◆ **TASK ITEM**:
Write out the entries, please, from the line containing "Tap the 11 Apr" through their final line, exactly and with nothing else.

◆ **SOURCE RECORDS**:
Content starts

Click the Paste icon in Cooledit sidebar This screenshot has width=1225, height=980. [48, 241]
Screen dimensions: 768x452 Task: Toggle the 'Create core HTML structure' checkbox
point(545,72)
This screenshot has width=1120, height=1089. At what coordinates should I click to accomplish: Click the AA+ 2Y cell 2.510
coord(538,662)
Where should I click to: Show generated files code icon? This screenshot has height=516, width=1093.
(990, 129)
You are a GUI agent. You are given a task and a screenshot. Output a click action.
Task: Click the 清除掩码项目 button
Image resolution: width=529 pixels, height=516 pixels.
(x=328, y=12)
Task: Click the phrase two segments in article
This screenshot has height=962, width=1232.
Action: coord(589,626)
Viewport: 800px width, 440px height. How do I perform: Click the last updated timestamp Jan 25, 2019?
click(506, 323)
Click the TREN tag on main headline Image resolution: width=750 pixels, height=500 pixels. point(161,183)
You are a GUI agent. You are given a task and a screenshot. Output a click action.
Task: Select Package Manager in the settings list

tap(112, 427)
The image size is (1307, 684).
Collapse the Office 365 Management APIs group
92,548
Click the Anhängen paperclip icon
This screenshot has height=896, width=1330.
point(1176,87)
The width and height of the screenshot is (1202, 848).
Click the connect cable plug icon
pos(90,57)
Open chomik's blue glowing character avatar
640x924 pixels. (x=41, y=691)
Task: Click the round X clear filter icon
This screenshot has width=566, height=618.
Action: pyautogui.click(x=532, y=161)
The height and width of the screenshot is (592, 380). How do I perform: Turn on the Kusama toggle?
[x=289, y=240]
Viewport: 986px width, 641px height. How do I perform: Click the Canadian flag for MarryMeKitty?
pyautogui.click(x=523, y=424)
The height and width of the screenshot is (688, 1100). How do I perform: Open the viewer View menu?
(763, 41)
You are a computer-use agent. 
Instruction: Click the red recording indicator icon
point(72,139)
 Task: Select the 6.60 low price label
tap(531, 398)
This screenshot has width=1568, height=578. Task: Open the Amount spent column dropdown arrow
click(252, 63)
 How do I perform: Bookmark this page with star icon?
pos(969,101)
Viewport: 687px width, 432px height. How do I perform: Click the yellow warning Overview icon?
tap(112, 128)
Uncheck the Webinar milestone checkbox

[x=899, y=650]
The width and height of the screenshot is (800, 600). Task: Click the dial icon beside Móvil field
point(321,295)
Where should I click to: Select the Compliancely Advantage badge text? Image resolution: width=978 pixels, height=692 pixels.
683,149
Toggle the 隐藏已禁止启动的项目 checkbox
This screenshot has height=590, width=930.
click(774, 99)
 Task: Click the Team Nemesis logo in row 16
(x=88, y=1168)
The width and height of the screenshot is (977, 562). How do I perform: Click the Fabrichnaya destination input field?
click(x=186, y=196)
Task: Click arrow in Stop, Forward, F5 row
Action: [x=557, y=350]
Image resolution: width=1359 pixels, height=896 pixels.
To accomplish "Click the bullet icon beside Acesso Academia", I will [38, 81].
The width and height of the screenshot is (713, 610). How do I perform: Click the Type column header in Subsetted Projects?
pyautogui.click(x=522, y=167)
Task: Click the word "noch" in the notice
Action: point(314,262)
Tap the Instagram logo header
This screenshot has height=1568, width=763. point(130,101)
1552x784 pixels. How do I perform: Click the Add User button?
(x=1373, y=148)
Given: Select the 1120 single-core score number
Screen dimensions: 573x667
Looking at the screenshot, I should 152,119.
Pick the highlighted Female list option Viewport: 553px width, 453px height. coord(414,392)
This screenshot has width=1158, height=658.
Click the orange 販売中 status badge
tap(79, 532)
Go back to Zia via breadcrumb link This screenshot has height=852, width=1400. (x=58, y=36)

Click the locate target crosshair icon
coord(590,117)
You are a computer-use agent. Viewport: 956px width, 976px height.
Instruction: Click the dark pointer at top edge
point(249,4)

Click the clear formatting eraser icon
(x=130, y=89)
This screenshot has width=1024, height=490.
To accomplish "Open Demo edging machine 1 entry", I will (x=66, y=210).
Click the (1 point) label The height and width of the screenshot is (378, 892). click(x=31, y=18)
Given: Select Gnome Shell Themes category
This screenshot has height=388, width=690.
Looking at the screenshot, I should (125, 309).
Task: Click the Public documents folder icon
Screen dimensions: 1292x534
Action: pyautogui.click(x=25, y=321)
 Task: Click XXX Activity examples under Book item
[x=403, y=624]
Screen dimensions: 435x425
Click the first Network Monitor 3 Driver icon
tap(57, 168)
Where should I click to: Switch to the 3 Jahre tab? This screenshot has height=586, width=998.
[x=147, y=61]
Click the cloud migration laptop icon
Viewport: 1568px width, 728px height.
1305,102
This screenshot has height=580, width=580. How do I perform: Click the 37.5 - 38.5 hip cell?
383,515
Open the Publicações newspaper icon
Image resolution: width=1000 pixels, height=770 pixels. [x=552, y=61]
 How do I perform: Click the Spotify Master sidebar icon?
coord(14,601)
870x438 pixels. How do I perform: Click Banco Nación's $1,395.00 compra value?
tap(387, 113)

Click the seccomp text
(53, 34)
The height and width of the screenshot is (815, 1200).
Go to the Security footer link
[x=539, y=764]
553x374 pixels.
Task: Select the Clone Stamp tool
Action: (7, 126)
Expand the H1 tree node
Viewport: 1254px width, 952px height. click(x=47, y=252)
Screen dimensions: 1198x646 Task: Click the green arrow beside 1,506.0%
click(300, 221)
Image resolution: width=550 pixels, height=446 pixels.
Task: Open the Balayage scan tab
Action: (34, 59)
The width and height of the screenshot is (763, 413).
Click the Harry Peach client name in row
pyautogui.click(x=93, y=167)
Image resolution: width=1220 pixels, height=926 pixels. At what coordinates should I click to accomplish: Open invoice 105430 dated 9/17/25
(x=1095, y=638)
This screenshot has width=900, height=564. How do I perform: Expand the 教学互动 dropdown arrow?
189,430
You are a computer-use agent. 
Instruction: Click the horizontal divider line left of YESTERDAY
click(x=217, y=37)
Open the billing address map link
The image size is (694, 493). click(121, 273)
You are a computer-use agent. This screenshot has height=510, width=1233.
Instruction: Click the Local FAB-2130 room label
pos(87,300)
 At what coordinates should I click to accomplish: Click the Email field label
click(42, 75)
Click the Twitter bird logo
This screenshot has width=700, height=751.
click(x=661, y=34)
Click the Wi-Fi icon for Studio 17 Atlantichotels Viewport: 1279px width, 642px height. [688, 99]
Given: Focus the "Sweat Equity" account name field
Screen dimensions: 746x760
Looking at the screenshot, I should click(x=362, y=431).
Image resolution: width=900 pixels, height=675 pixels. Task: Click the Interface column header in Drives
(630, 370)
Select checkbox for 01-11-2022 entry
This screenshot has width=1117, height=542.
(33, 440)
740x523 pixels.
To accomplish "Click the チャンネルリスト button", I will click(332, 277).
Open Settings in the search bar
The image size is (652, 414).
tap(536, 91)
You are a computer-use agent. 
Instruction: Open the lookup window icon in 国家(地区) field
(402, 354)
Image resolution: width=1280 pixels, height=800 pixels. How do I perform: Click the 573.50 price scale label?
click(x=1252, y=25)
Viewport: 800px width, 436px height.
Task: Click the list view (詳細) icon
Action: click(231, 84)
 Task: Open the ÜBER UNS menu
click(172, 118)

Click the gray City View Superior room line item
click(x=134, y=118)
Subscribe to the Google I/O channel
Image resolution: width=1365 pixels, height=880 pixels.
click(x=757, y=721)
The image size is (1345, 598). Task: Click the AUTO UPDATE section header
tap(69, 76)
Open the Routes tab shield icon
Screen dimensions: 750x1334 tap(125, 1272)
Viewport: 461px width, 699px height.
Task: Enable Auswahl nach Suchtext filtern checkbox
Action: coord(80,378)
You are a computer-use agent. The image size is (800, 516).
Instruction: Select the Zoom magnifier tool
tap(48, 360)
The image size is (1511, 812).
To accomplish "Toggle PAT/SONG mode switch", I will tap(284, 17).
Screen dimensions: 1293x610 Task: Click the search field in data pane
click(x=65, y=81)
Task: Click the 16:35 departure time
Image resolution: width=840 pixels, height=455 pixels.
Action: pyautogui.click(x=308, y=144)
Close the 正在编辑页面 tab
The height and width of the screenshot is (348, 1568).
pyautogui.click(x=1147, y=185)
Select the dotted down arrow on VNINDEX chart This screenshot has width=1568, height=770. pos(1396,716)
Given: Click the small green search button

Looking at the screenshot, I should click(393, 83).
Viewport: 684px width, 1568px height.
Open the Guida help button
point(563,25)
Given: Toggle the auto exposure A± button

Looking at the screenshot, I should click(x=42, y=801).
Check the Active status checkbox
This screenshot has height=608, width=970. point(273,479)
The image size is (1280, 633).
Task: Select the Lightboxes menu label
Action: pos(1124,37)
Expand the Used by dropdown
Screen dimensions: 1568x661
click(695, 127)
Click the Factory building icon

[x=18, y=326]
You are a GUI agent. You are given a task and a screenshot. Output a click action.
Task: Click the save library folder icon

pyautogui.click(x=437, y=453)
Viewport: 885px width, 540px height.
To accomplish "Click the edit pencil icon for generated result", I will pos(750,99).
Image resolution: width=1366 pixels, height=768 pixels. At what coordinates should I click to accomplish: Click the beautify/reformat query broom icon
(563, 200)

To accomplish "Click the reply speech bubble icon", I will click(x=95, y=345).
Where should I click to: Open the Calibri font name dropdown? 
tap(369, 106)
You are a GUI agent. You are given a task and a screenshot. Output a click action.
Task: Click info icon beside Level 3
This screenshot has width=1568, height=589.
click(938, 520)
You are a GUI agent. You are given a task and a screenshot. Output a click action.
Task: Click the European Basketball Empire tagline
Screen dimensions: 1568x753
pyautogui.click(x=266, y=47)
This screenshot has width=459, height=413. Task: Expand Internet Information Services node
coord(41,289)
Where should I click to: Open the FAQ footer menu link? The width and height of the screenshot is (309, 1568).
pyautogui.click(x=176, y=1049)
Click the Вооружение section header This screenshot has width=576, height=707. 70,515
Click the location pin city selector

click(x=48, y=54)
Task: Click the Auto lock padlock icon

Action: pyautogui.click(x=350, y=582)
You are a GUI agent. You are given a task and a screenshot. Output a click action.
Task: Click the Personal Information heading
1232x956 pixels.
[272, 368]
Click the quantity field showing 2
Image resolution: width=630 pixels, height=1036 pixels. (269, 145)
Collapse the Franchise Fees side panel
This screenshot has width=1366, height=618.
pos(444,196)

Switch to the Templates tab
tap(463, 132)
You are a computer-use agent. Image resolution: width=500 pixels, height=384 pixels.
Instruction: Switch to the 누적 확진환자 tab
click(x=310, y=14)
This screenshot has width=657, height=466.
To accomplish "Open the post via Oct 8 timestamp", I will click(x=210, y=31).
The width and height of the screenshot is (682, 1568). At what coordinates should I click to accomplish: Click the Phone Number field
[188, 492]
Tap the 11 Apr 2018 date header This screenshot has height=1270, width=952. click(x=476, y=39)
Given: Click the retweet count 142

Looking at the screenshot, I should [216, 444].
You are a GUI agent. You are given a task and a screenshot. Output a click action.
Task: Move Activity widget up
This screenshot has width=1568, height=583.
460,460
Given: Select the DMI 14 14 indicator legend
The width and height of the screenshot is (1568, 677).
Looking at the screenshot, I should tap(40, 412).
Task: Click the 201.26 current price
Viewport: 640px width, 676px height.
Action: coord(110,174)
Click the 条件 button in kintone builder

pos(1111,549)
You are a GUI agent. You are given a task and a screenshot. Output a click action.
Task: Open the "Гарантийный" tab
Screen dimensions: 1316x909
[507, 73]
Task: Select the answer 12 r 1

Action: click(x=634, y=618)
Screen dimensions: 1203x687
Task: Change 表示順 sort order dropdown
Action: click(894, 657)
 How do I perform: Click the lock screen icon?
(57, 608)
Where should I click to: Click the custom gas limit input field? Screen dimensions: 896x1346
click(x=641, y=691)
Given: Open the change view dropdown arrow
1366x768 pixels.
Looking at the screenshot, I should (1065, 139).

Content ends

◆ **EXERCISE OUTPUT**:
Tap the 11 Apr 2018 date header This screenshot has height=1270, width=952. click(x=476, y=39)
Given: Click the retweet count 142

Looking at the screenshot, I should [216, 444].
You are a GUI agent. You are given a task and a screenshot. Output a click action.
Task: Move Activity widget up
This screenshot has width=1568, height=583.
460,460
Given: Select the DMI 14 14 indicator legend
The width and height of the screenshot is (1568, 677).
Looking at the screenshot, I should tap(40, 412).
Task: Click the 201.26 current price
Viewport: 640px width, 676px height.
Action: coord(110,174)
Click the 条件 button in kintone builder

pos(1111,549)
You are a GUI agent. You are given a task and a screenshot. Output a click action.
Task: Open the "Гарантийный" tab
Screen dimensions: 1316x909
[507, 73]
Task: Select the answer 12 r 1

Action: click(x=634, y=618)
Screen dimensions: 1203x687
Task: Change 表示順 sort order dropdown
Action: click(894, 657)
 How do I perform: Click the lock screen icon?
(57, 608)
Where should I click to: Click the custom gas limit input field? Screen dimensions: 896x1346
click(x=641, y=691)
Given: Open the change view dropdown arrow
1366x768 pixels.
Looking at the screenshot, I should (1065, 139).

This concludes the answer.